Эти факторы оказывают влияние на выбор решения, обусловленного законом, которое должно быть справедливым, обоснованным и т. д., а судейское усмотрение – это право на выбор.
Итак, третий признак судейского усмотрения заключается в том, что все решения, из которых правоприменитель может выбрать любое, в равной мере являются законными, но только одно из них для определенной ситуации будет обоснованным и справедливым.
Когда закон предоставляет право выбора, суд должен принять решение, максимально соответствующее индивидуальным особенностям конкретного случая. Таким образом, четвертым признаком судейского усмотрения можно считать обязательный учет конкретных обстоятельств совершенного общественно опасного деяния при осуществлении выбора одного из возможных решений. Данное право предоставлено суду с целью правильной оценки определенного поступка конкретного лица. Поэтому возможность выбора – это не только право, но и обязанность осуществить выбор так, чтобы избранное решение наиболее соответствовало конкретным особенностям рассматриваемого дела.
Законодатель исходит из необходимости определенной свободы при оценке общественно опасного деяния, личности виновного и иных обстоятельств дела, это позволяет субъекту применения права наиболее оптимально претворять нормы права в жизнь. Однако гибкость той или иной нормы права имеет свои границы, выходить за пределы которых правоприменитель не может. Следовательно, судейское усмотрение при применении норм ничего общего не имеет с произвольным усмотрением, которое не связано рамками закона. Возможность выбора самого оптимального из нескольких предусмотренных законом решений отнюдь не означает судебного произвола.
Судебный произвол, представляющий собой разновидность произвола правового, понимается как совершаемое судом процессуальное действие, которое может как выходить за рамки закона, так и находиться формально в их пределах, но, по сути, вступать в противоречие со смыслом закона. Но можно ли говорить о судебном произволе в случаях, когда правоприменительный акт укладывается в установленные законодателем рамки (варианты)?
В.Н. Дубовицкий дает отрицательный ответ на поставленный вопрос, полагая, «что между решением, основанным на усмотрении, и произволом есть существенная разница. В первом случае орган уполномочен правом, и издаваемый им акт не выходит за рамки закона; во втором – действия органа не связаны правом»[277].
С вопросами судебного произвола тесно связана проблема подконтрольности судебного усмотрения, иначе говоря, проблема легального судебного контроля (со стороны вышестоящих судебных органов) правоприменительных актов, принятых на основе допускаемого законодателем усмотрения.
Исследуя соотношение между применением закона и судейским усмотрением, А.Т. Боннер отмечает: «Последнее отнюдь не является бесконтрольным. Решения, принимаемые по усмотрению, находятся под контролем лиц, участвующих в деле, и вышестоящих судов»[278].

Описание задания. Что, согласно тексту о судейском усмотрении, можно считать четвертым признаком судейского усмотрения?

Предоставленный материал.

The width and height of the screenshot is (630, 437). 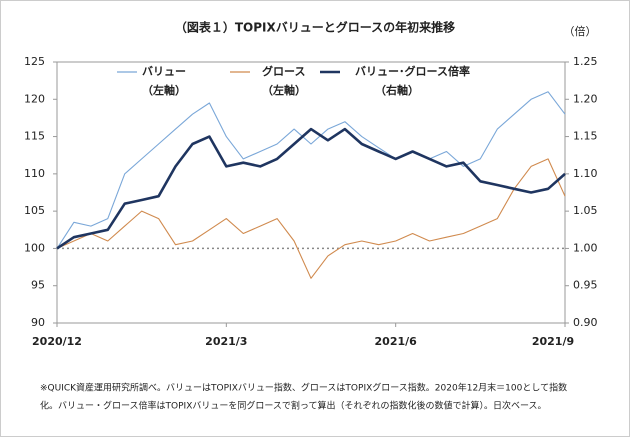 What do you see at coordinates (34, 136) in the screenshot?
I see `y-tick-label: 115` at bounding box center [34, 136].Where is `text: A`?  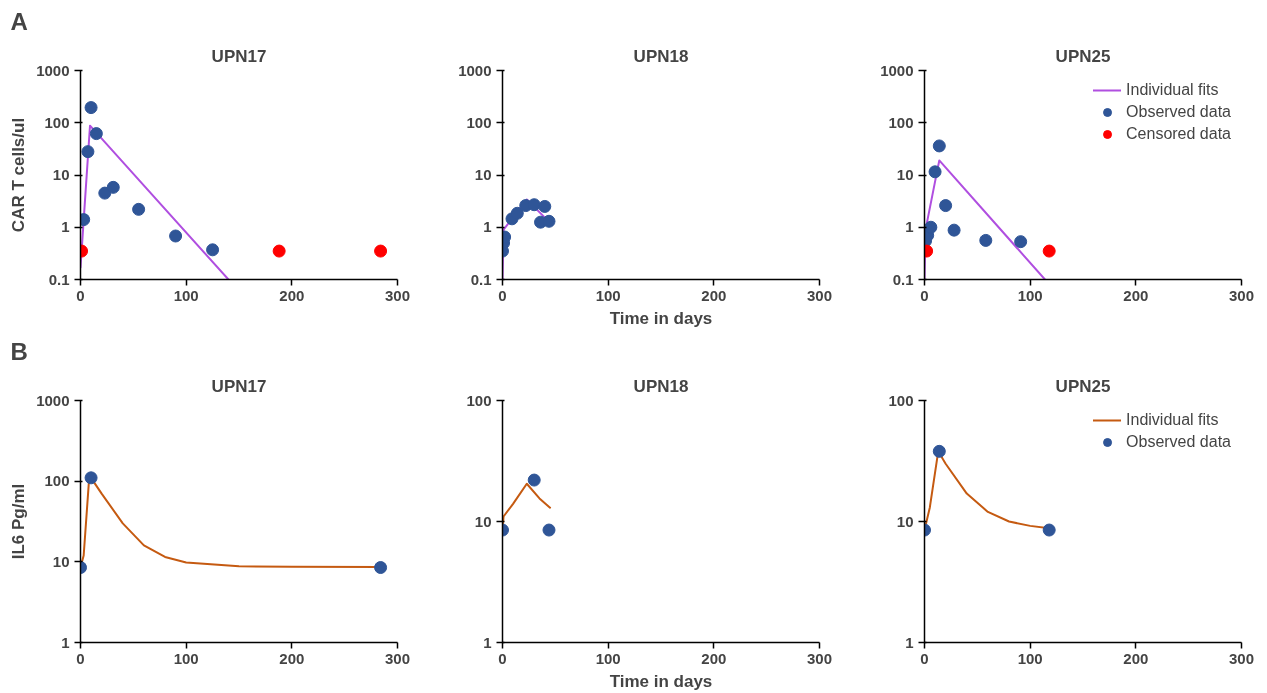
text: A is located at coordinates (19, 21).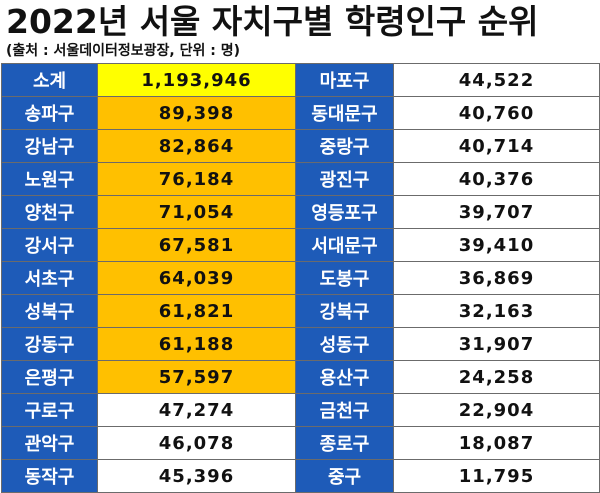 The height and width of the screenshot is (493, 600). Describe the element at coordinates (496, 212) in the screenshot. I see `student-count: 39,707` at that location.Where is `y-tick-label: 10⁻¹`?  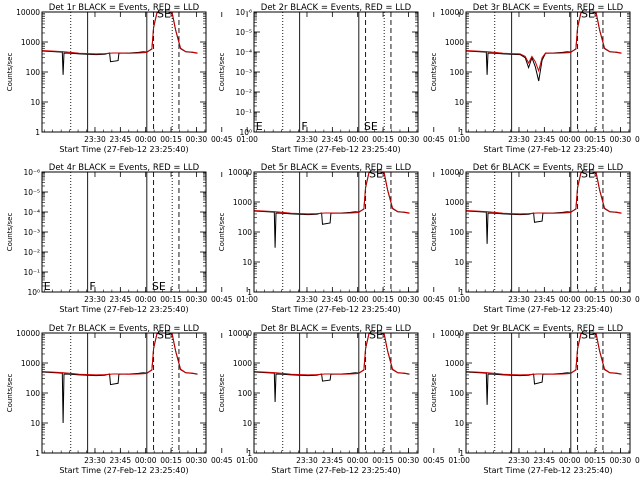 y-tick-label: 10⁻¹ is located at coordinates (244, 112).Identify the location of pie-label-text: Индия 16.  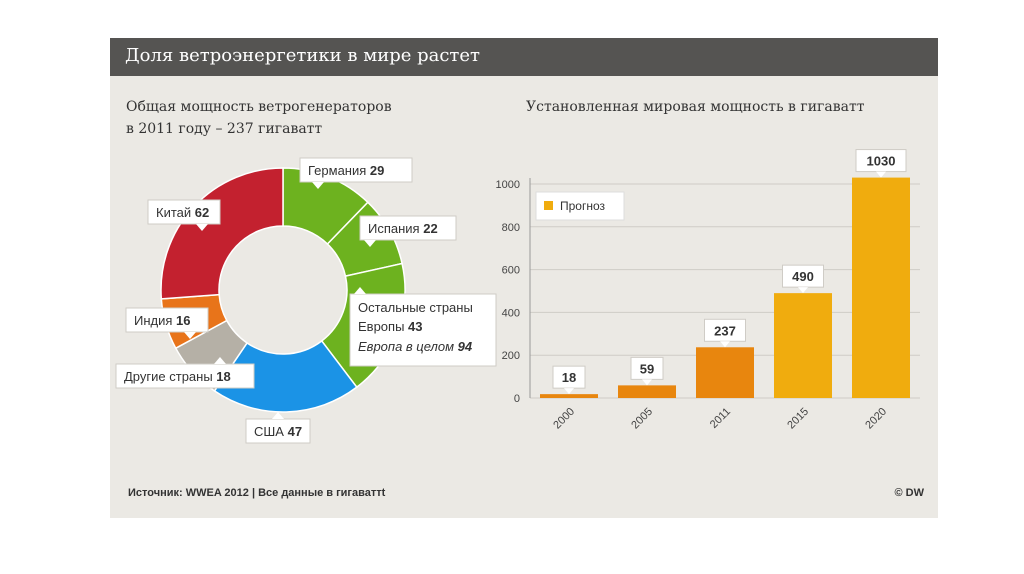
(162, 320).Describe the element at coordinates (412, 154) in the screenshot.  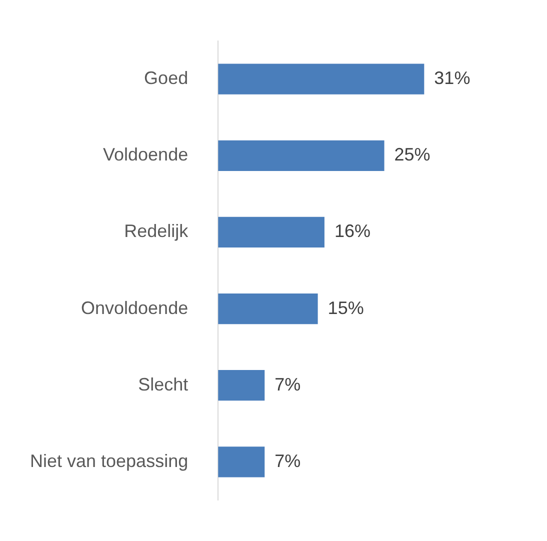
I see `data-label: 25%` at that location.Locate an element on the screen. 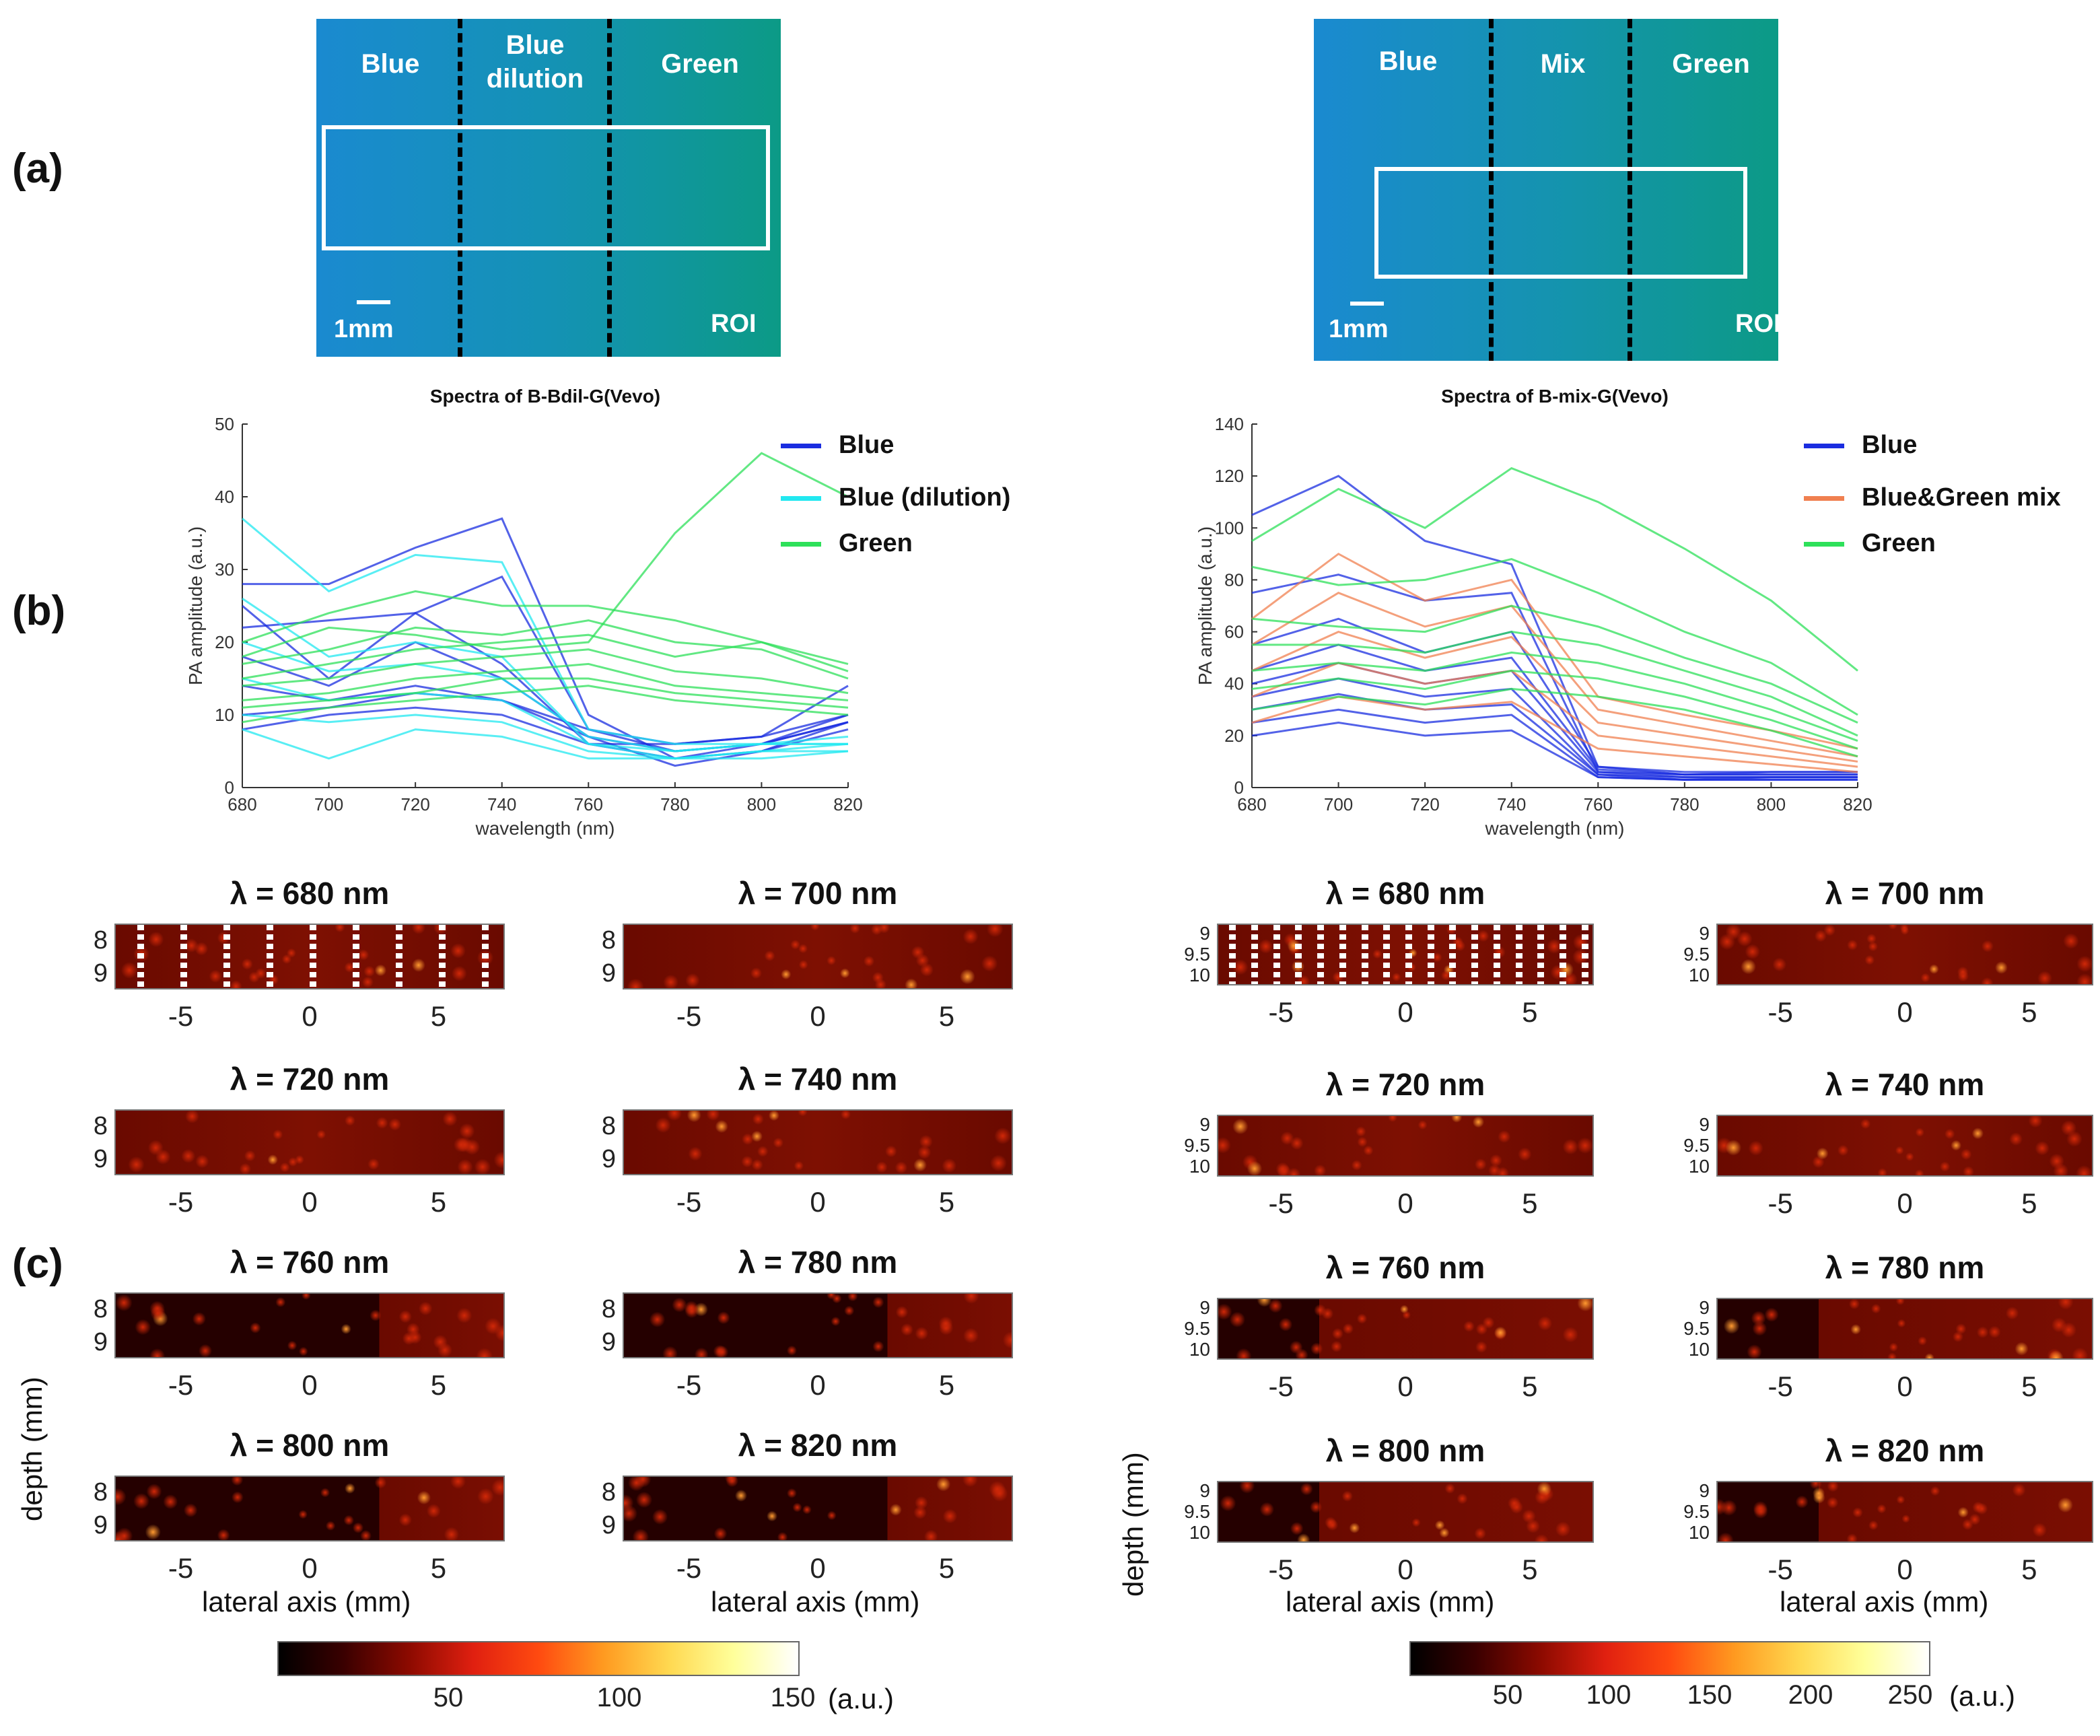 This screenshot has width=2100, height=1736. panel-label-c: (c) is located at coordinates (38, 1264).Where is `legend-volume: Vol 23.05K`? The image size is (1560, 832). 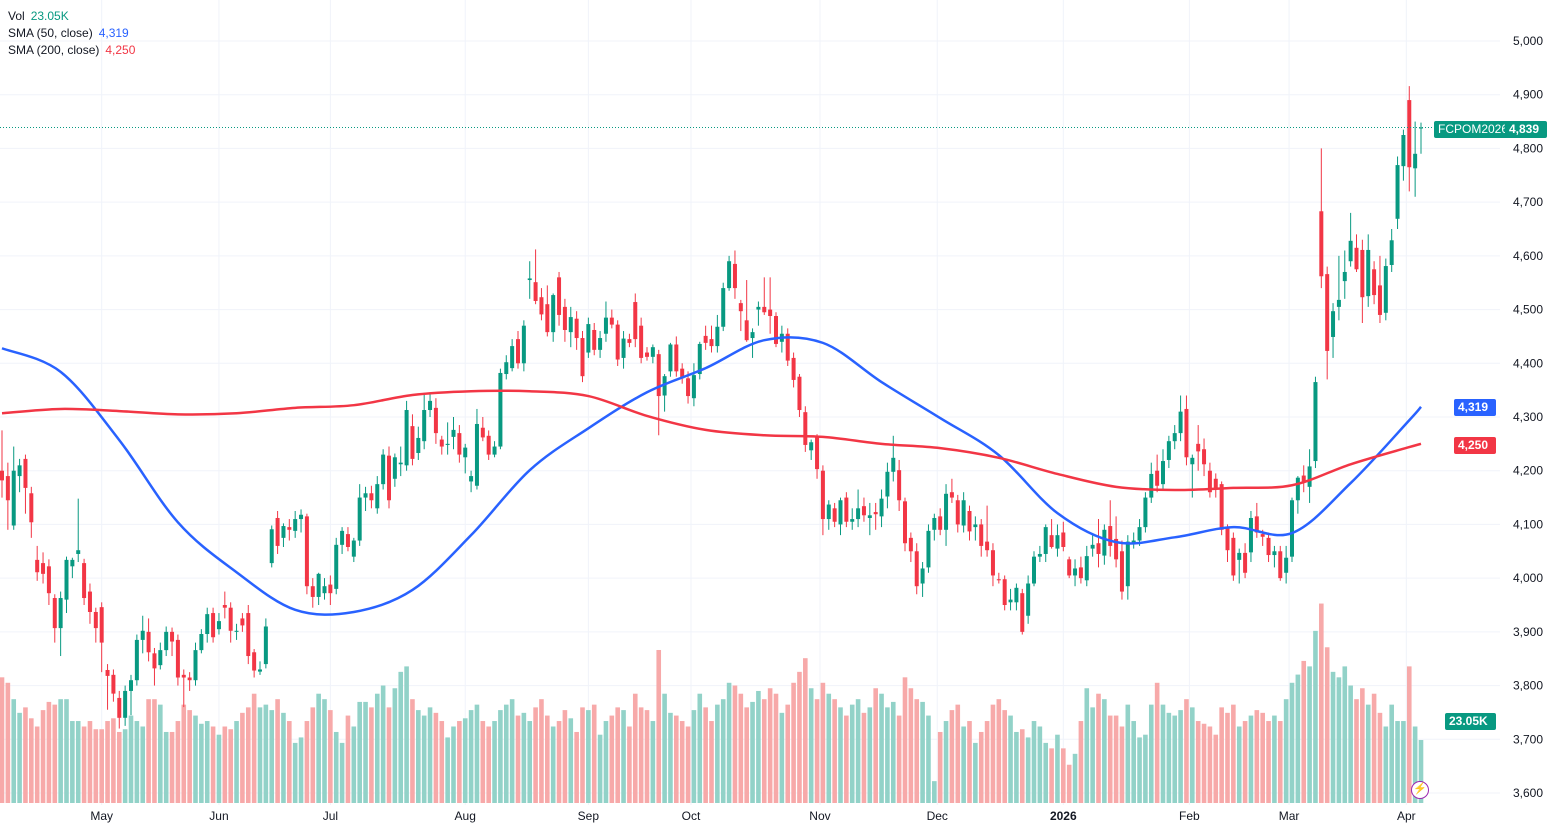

Результат. Обязательный учет конкретных обстоятельств совершенного общественно опасного деяния при выборе одного из возможных решений.